» **Given instruction**
Recast the records below as a Markdown table with the columns No. and Text, starting at the line that contains "The height and" and ending with the line that contains "Action: (531, 118)", including both. Number each line, skip blank lines, and leave the pictures out.
---------- Listed records ----------
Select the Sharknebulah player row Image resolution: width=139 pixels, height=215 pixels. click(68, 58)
----------
---------- Listed records ----------
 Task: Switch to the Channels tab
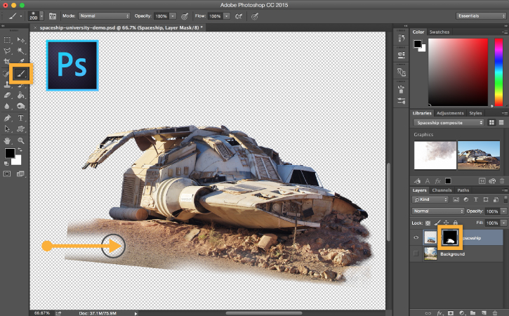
----------
---------- Listed records ----------
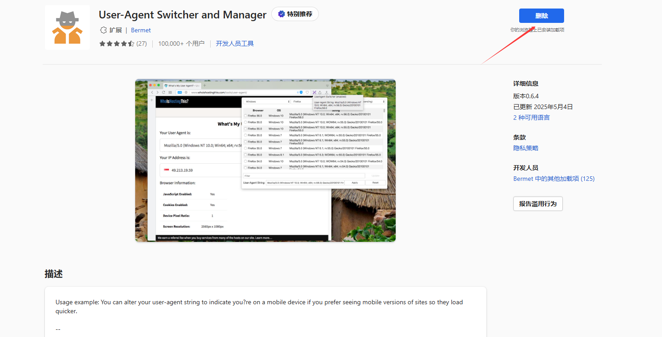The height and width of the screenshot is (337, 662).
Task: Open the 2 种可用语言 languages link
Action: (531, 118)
----------
» **Finished answer**
| No. | Text |
|---|---|
| 1 | The height and width of the screenshot is (337, 662). |
| 2 | Task: Open the 2 种可用语言 languages link |
| 3 | Action: (531, 118) |